A 55 anni è bello e sexy come ai tempi di «Thelma & Louise», ma detesta le etichette e i luoghi comuni legati al suo ruolo e al concetto di mascolinità. «Fin da bambini impariamo a difenderci dal mondo e a creare intorno a noi delle barriere. Proviamo dolore e vergogna come capita a tutti, ma le neghiamo, perché dobbiamo comportarci da uomini. E così neghiamo le emozioni. Invece dovremmo chiederci soprattutto come migliorare i rapporti con le persone che amiamo». Chiuso per quasi tutto il film in anguste navicelle spaziali, confessa di sentirsi più a suo agio all'aria aperta, «immerso nella natura e possibilmente in compagnia degli amici». E se con «Ad Astra» arrivasse il sospirato Oscar per il miglior attore? «Per ora m'interessa che il film esca e venga visto dalla gente. Ci abbiamo lavorato tanto e ha molte cose da dire, sono curioso di vedere come sarà accolto. Quanto agli Oscar, vincere è divertente, certo. E quando vince qualcun altro, ed è un amico, è divertente lo stesso».
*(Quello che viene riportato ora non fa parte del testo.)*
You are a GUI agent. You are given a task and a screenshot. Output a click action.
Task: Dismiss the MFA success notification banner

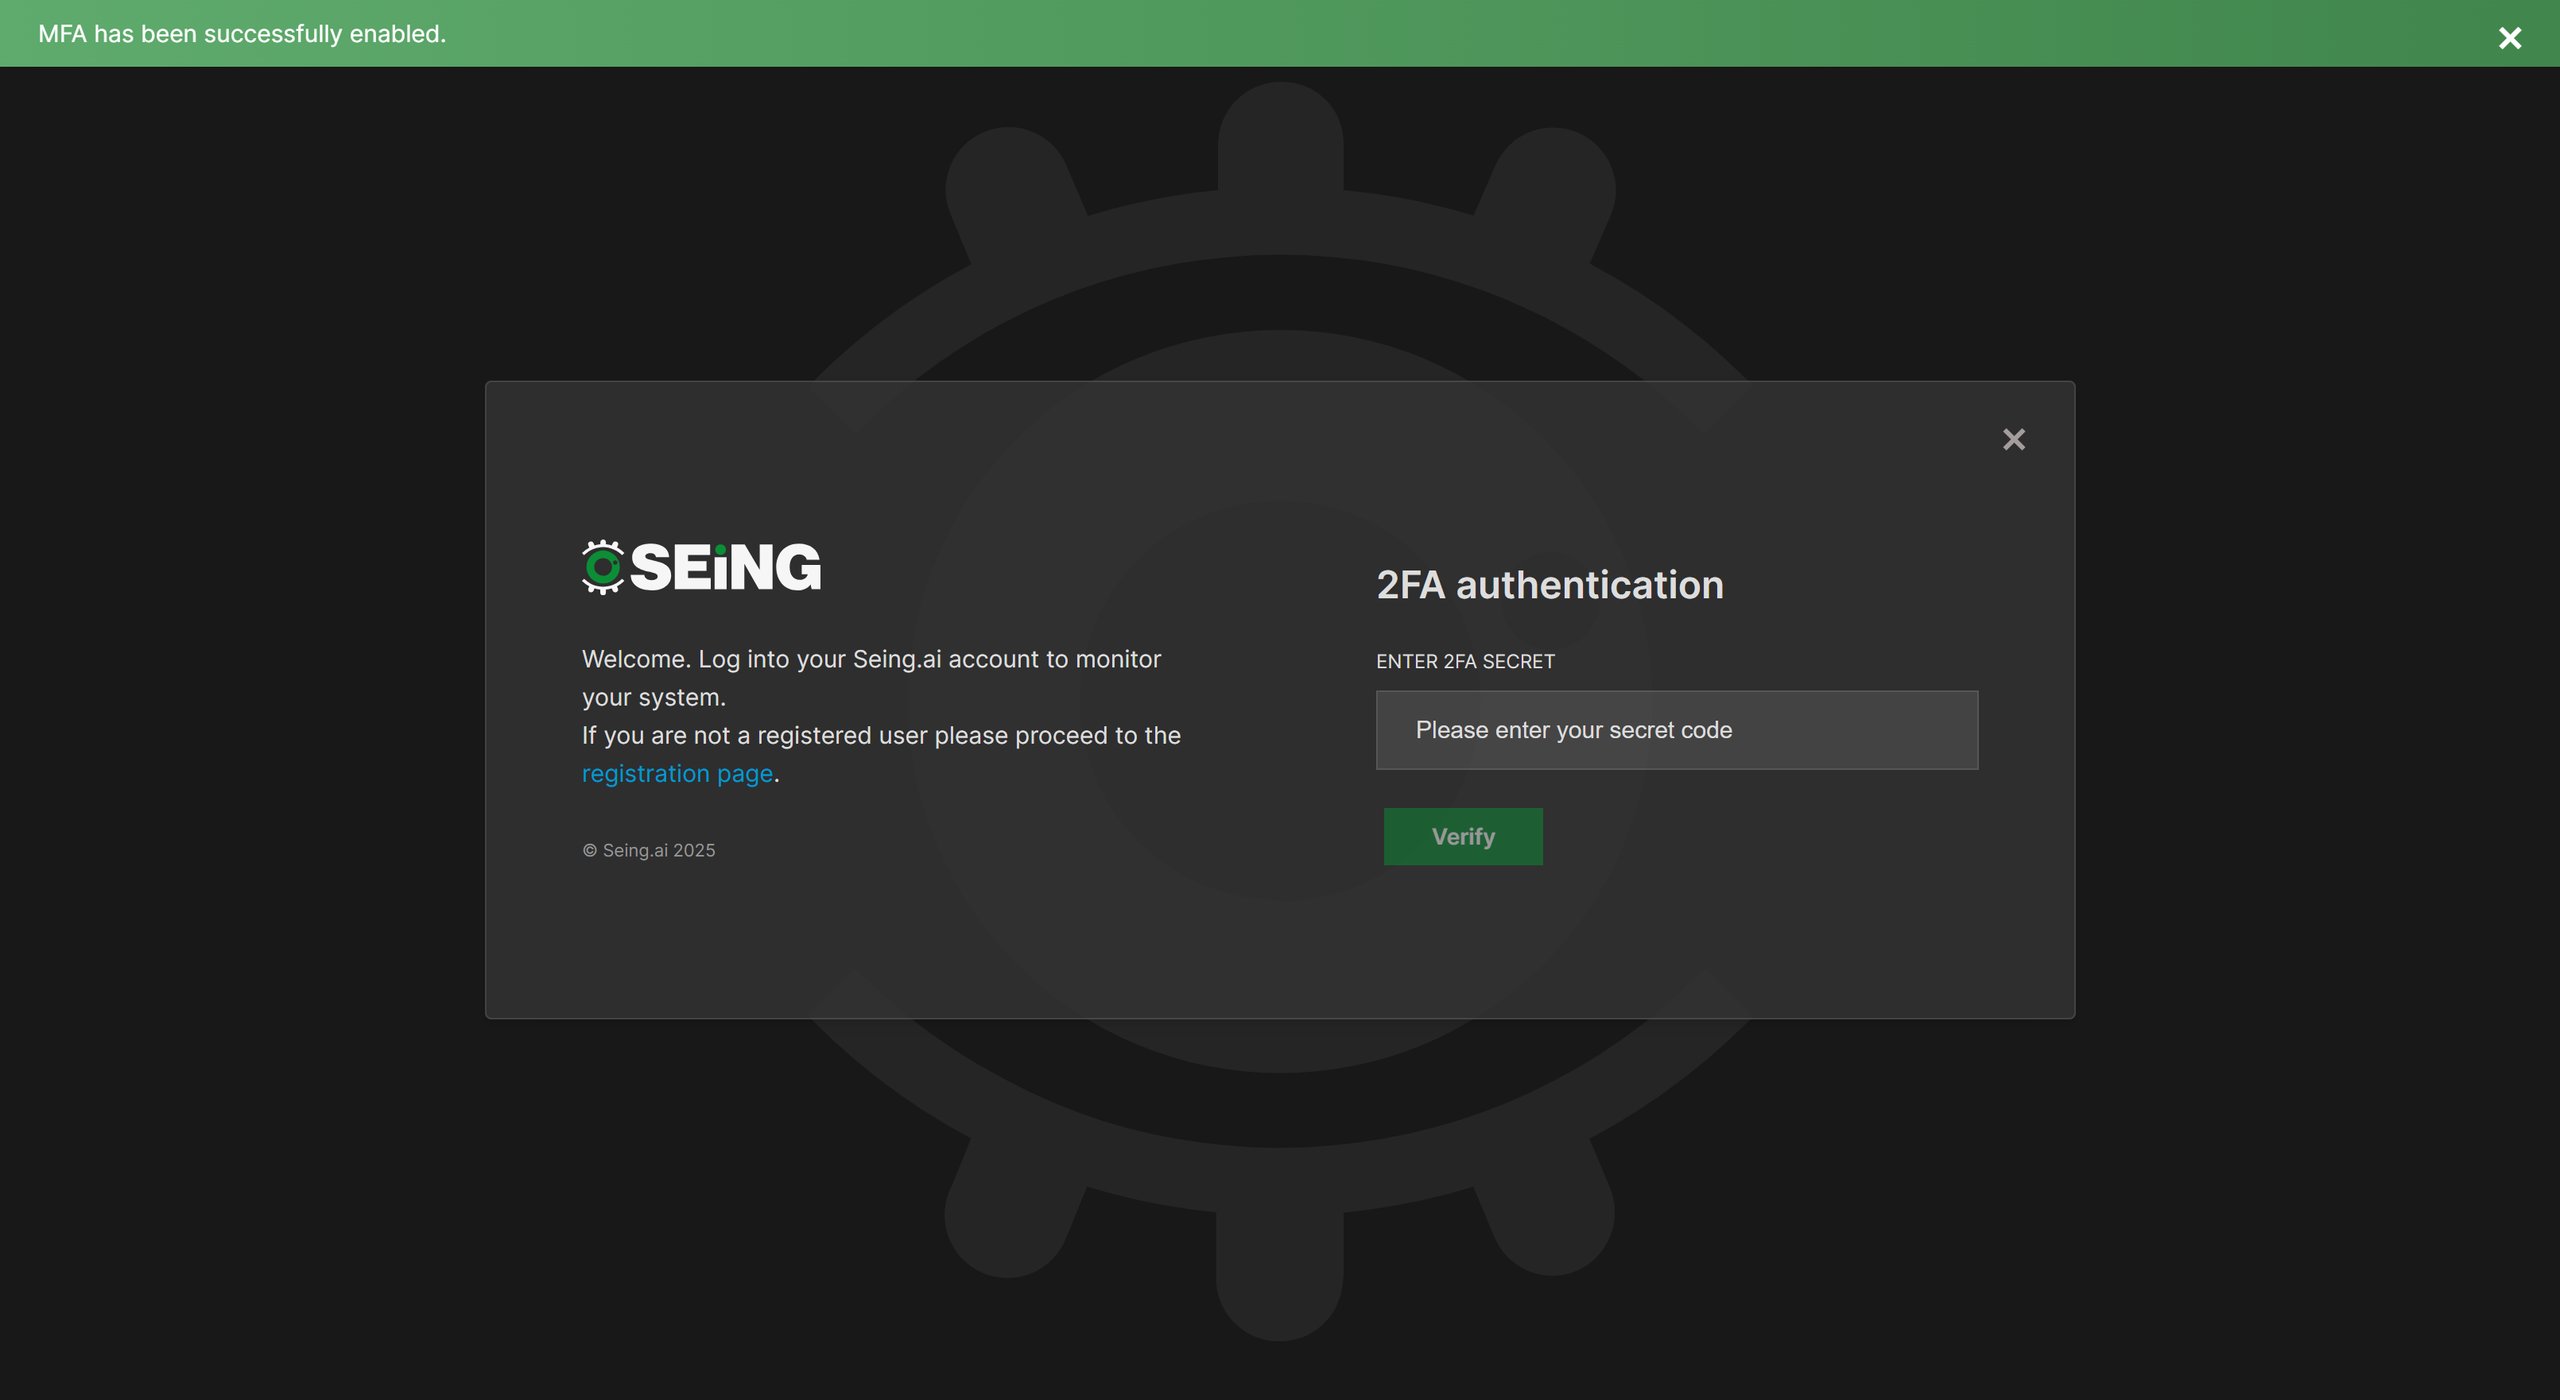2509,38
Selfie, foto, autografi concessi con generosità: il rep carpet di Brad e Scarlett è memorabile. E se il divo racconta di aver scoperto dentro di sé una fragilità così lontana dai modelli maschili che tante volte ha interpretato sullo schermo, Johansson - abito da sirena e un tralcio di rose tatuato sulla schiena - confessa di aver attinto al proprio vissuto per calarsi nel ruolo dell'attrice sull'orlo del divorzio recitato in «Marriage Story». «A volte un film è un segno del destino, quando Baumbach mi ha proposto la parte di Nicole non sapeva che mi stavo separando dal mio secondo marito. Per me è stato uno choc, ma anche una specie di terapia. Ho accettato mettendoci tutta me stessa. Senza rendere pubblico il mio privato, il personaggio che interpreto cerca semplicemente di essere riconosciuta come persona, non più definita dal matrimonio, ma come identità. Ama ancora il marito però non vuole sentirsi plasmata da lui. E trovo che sia molto bello e vero continuare a provare dei sentimenti verso una persona quando stai rompendo tutto: è la vita che va così».

Sul palco del Palazzo del cinema Pedro Almodovar si commuove ricevendo il Leone d'oro alla carriera dalle mani dell'amica Lucrecia Martel. «A Venezia ho avuto il mio battesimo internazionale, più di 30 anni fa presentai Il fascino indiscreto del peccato che piacque al presidente di giuria Sergio Leone ma fu giudicato osceno dal festival guidato da Gianluigi Rondi.

Mi piace pensare che il Leone alla carriera sia un risarcimento, un atto di giustizia poetica».